> _What you have to do_
What you return should be the full listing, copied exactly and stripped of its pictures.

======

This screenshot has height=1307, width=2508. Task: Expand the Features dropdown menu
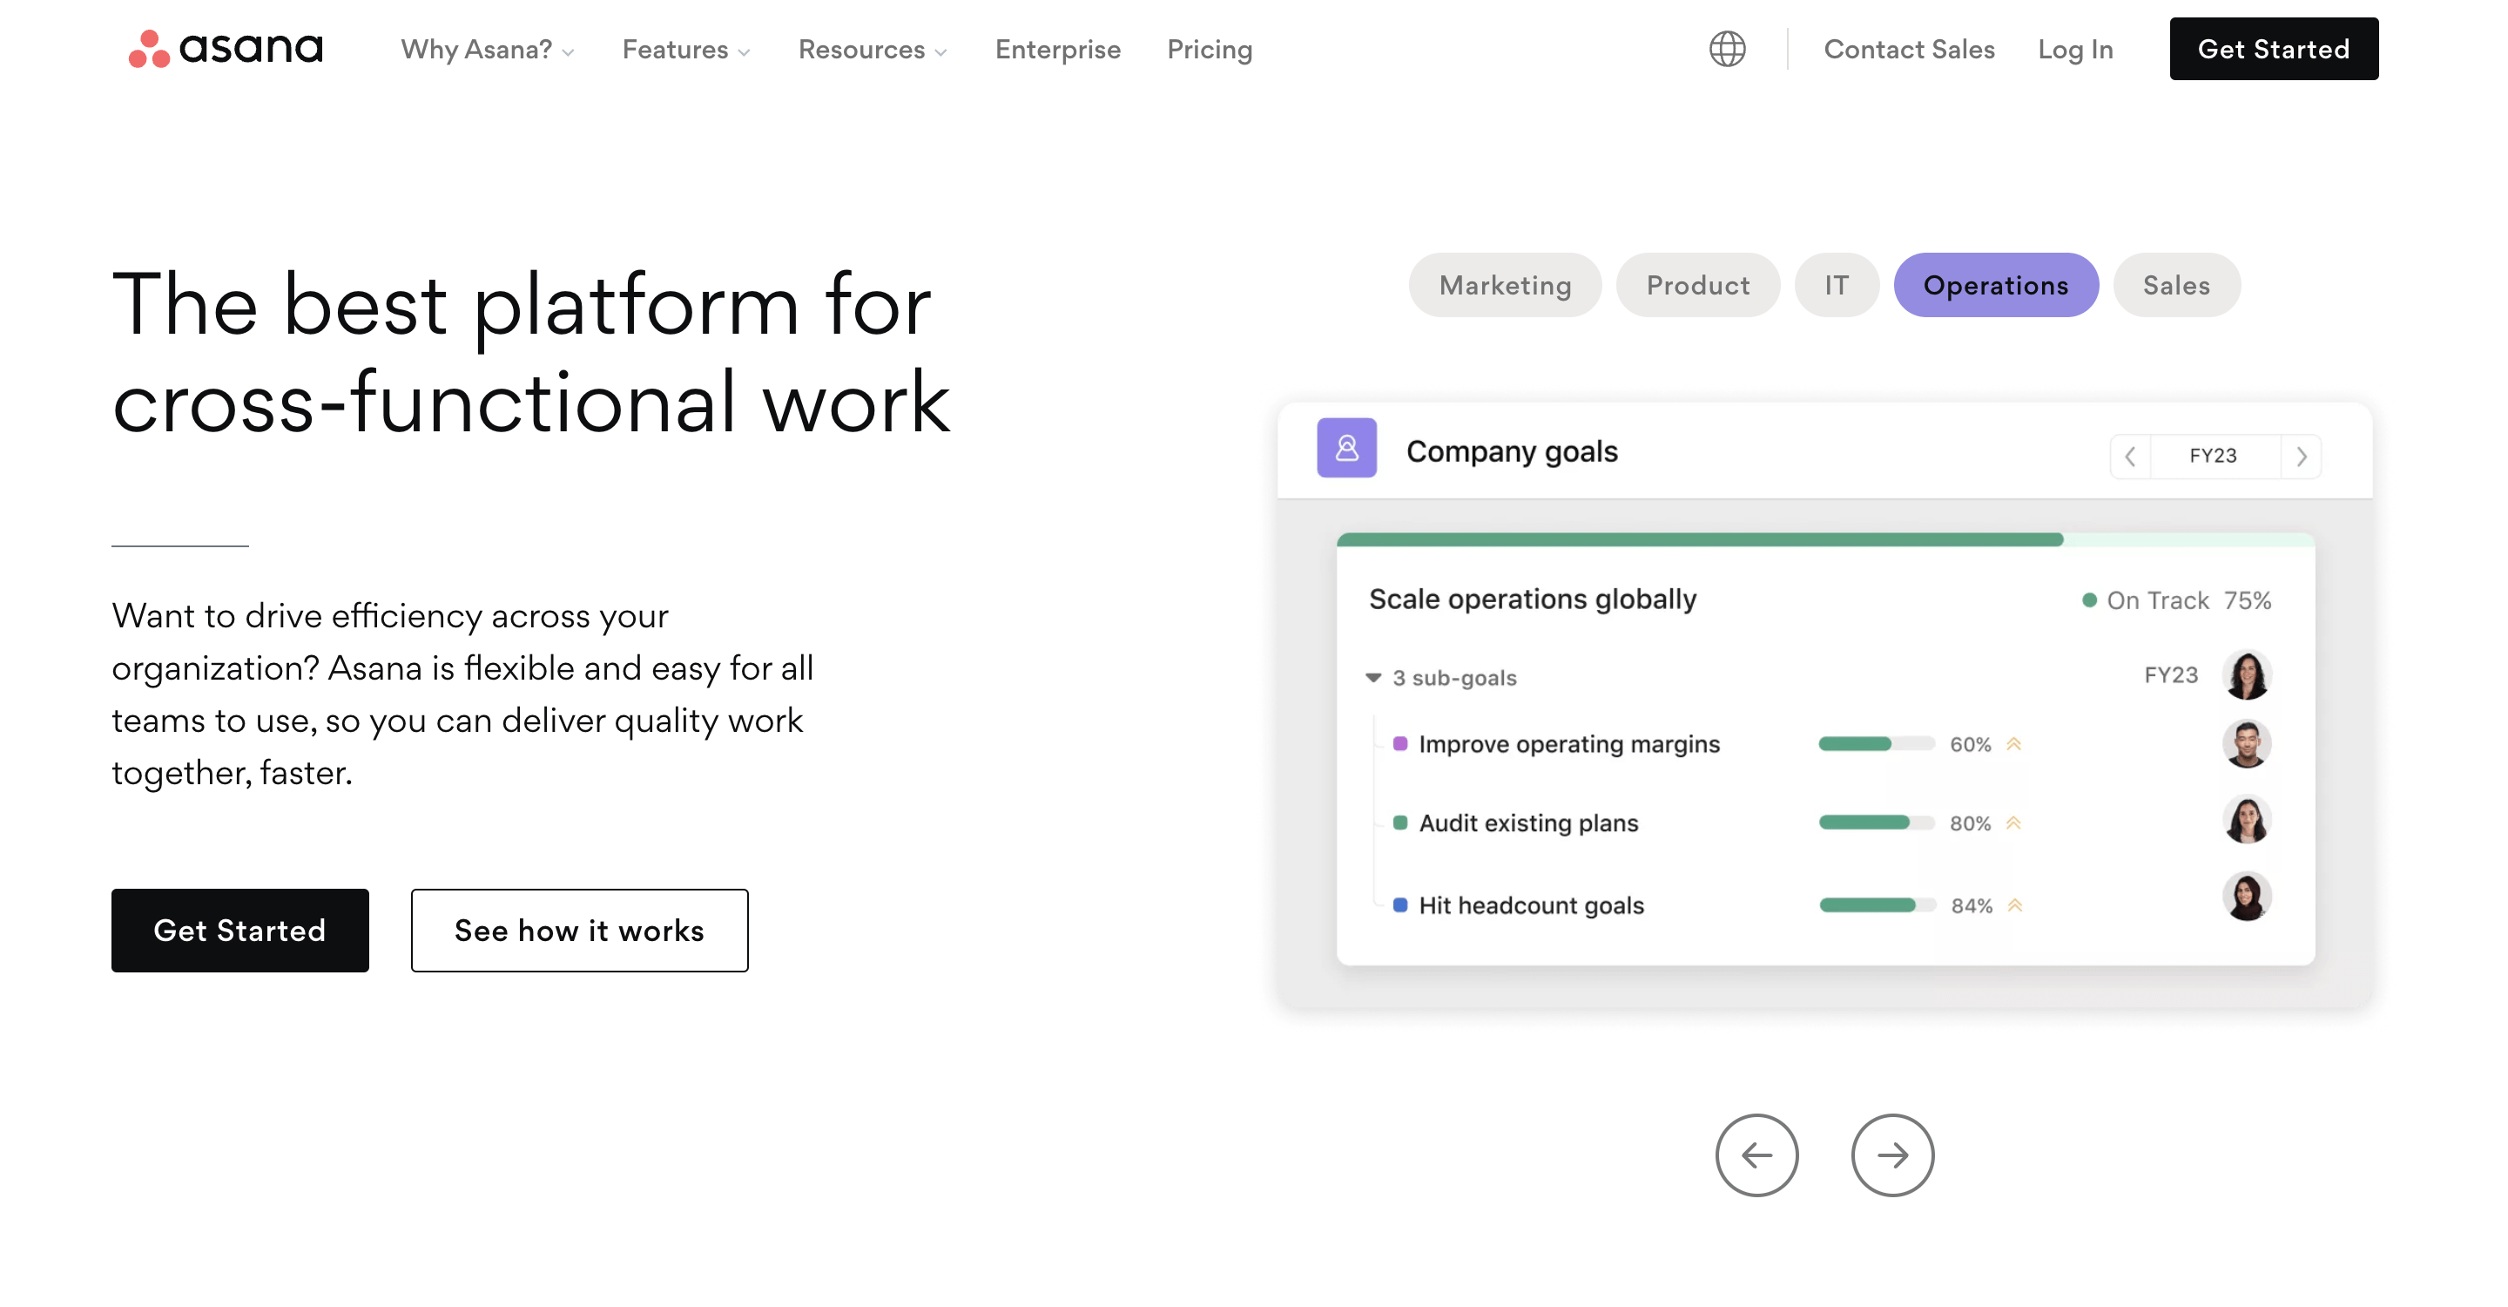[685, 48]
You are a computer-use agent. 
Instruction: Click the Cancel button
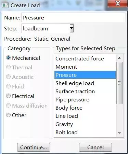click(95, 147)
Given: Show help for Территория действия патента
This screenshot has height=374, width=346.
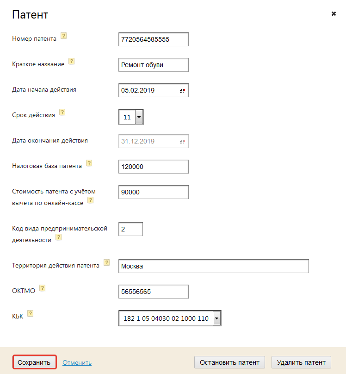Looking at the screenshot, I should pyautogui.click(x=107, y=262).
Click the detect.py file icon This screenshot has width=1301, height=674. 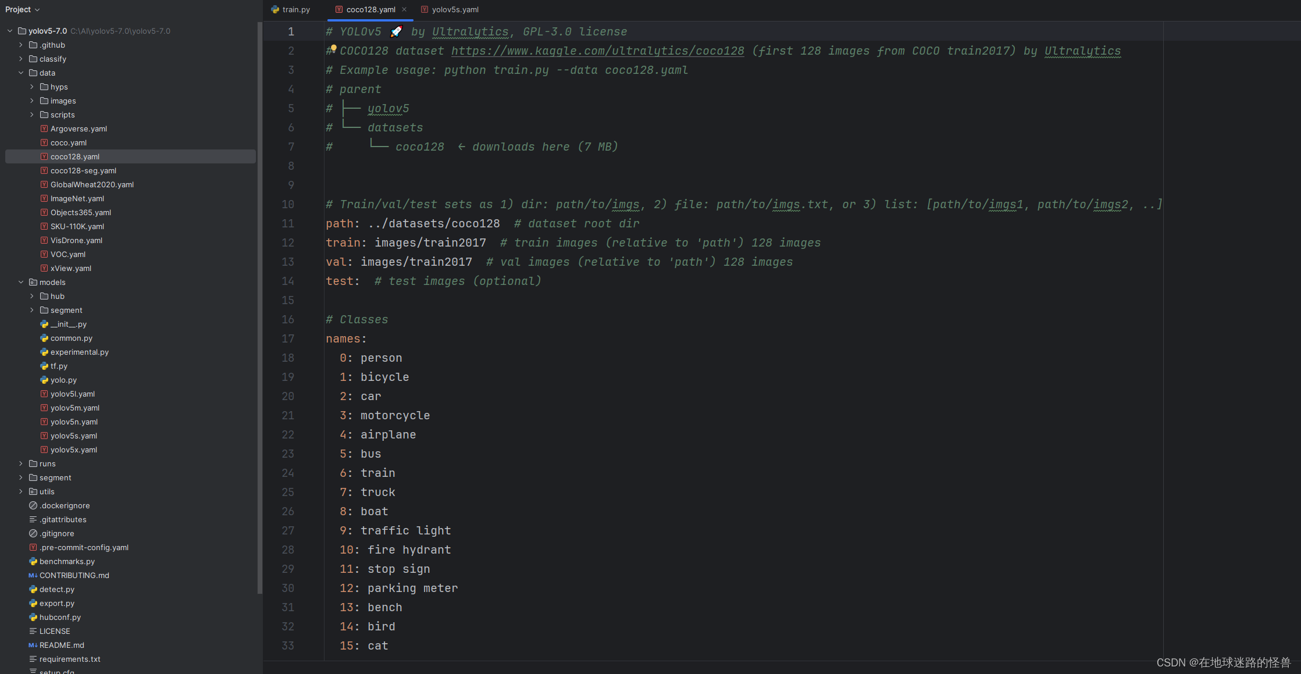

======

> _Solution for this exercise_
This screenshot has height=1307, width=2508. Task: Expand the Features dropdown menu
[685, 48]
You are a computer-use agent. 
Instruction: Click the Cancel button
click(95, 147)
Given: Show help for Территория действия патента
This screenshot has height=374, width=346.
Looking at the screenshot, I should pyautogui.click(x=107, y=262).
Click the detect.py file icon This screenshot has width=1301, height=674. 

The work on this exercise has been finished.